Are New Zealanders really only interested in “China the Emerging Economic Giant”? (or “Waking Dragon” if you really must). I like to think not. This narrow focus on the financial aspects of our fourth largest trading partner is narrow sighted and unfair to both Chinese and New Zealanders. There are more fascinating stories to be told about China than there are Chinese trees left to chop down and print them on. And that’s not just because of the environmental havoc being wreaked here in pursuit of an ever-higher GDP.

After six months in Beijing, everyday things like getting in a taxi or reading the paper still amaze me. Two days ago I jumped in a taxi and found myself looking at an ad extolling the vitamin virtues of Zespri on the back of the driver’s seat. I’m sure the Zespri people are aware that China is the home of kiwifruit by any name. Maybe Eskimos do buy ice after all. That evening I picked up the China Daily, the largest English language newspaper in China, and read that pollution caused NZ$100 billion worth of damage to the nation’s GDP in 2004. That’s just a couple of billion more than New Zealand’s total GDP for the same period.

All right. I admit it’s not easy to ignore the gee whiz statistics generated by a country with over 1.4 billion people and a land mass 37 times that of New Zealand. Yes, I know. I just did it again. But my point is there more to China than startling statistics. Or perhaps my point is there is more to the statistics than just the figures themselves.

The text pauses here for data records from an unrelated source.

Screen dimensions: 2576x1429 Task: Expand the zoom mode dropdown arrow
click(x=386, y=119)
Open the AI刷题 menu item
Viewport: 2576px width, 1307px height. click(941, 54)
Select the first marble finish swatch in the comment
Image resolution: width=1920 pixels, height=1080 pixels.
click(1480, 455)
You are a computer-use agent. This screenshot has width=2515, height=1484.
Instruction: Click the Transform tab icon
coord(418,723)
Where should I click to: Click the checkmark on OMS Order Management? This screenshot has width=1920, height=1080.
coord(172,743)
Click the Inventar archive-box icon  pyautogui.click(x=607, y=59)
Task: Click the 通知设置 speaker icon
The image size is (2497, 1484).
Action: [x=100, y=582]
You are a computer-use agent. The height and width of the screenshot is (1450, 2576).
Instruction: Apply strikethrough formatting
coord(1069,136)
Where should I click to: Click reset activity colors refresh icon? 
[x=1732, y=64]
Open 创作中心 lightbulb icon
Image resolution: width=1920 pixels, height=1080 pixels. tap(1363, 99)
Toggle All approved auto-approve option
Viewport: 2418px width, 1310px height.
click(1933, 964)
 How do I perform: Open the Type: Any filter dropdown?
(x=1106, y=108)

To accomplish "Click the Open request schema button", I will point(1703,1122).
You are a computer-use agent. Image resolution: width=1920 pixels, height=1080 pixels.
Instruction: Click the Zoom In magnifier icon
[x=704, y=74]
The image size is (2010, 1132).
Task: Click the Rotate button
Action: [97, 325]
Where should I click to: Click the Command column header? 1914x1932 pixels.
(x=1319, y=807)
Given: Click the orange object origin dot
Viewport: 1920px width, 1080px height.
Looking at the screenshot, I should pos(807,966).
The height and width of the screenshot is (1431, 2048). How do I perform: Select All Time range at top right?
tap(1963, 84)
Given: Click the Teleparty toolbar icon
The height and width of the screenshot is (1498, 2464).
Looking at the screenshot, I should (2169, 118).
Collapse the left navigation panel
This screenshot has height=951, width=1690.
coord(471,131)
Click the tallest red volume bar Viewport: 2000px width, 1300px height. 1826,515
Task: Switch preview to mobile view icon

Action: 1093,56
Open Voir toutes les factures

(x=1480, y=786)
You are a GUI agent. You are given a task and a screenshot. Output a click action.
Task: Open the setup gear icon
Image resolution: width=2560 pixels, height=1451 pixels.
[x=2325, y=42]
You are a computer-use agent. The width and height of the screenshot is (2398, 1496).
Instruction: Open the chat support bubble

The China Daily also reported this week that per person consumption of cooking oil has leapt from one to 17 litres per year over the last two decades. Foreigners in China often complain about the excessive use of oil in cooking. At least two kilos of the solidified stuff now fills out my clothes. At many restaurants it’s practically impossible to eat anything not served in an oil-based sauce. Even ‘healthy’ dishes like broccoli almost invariably come drowned in MSG flavoured oil. The star of the lazy Susan at a recent lunch I went to was a crock-pot of fish heads cooked and served in a piquant soup. The soup appeared to consist entirely of oil…

Naturally the diabetes and obesity stats for China are eye-popping (button-popping?). A study by the British Medical Journal published in August reports almost one in five Chinese are overweight or obese. But very overweight people - locals and foreigners, are still enough of a rarity here that they are openly stared at. Where are all these chubby Chinese? Probably indulging in one of China’s favourite pastimes – eating enormous meals.

Westerners still ponderously noting that China has changed dramatically from the heyday of Chairman Mao, standard issue two-piece grey trouser suits and an almost blanket ban on overseas travel need a hard slap. Today there are mutterings about whether Mao Zedong’s preserved corpse should remain on public display, people dress like westerners - with a touch more vinyl and nylon, and Chinese are set to top overseas tourist numbers by 2020.

Many urban Chinese now face problems familiar to people in developed countries – skyrocketing tertiary education costs, work-life imbalance, health problems arising from a sedentary lifestyle, rising house prices, workplace sexual discrimination… But others – the vast majority - are still grappling with third world problems: Limited access to education and healthcare, incomes below the UN-recognised poverty line, unemployment and poor nutrition. This is the unglamorous China. The anti-Shanghai you might say.

While New Zealand pundits anguish over our increasing wealth divide, one of the first things to strike new arrivals in China is the wealth chasm. In northwest Beijing where I live, Mercedes and BMWs vie for supremacy over tricycles and the occasional horse and cart. So much for Mao Zedong’s dream of a classless society. Deng Xiaoping sounded the starter’s gong for a hasty conversion to capitalism with his famous words, “To get rich is glorious”. But it’s taken almost two decades for the world to sit up and take notice of what this means. Whether you view China’s “peaceful rise” with admiration or trepidation, the 2008 Olympics will not be the last you hear of the Middle Kingdom.

*************

Emma Moore is a Kiwi expat journalist living and working in China.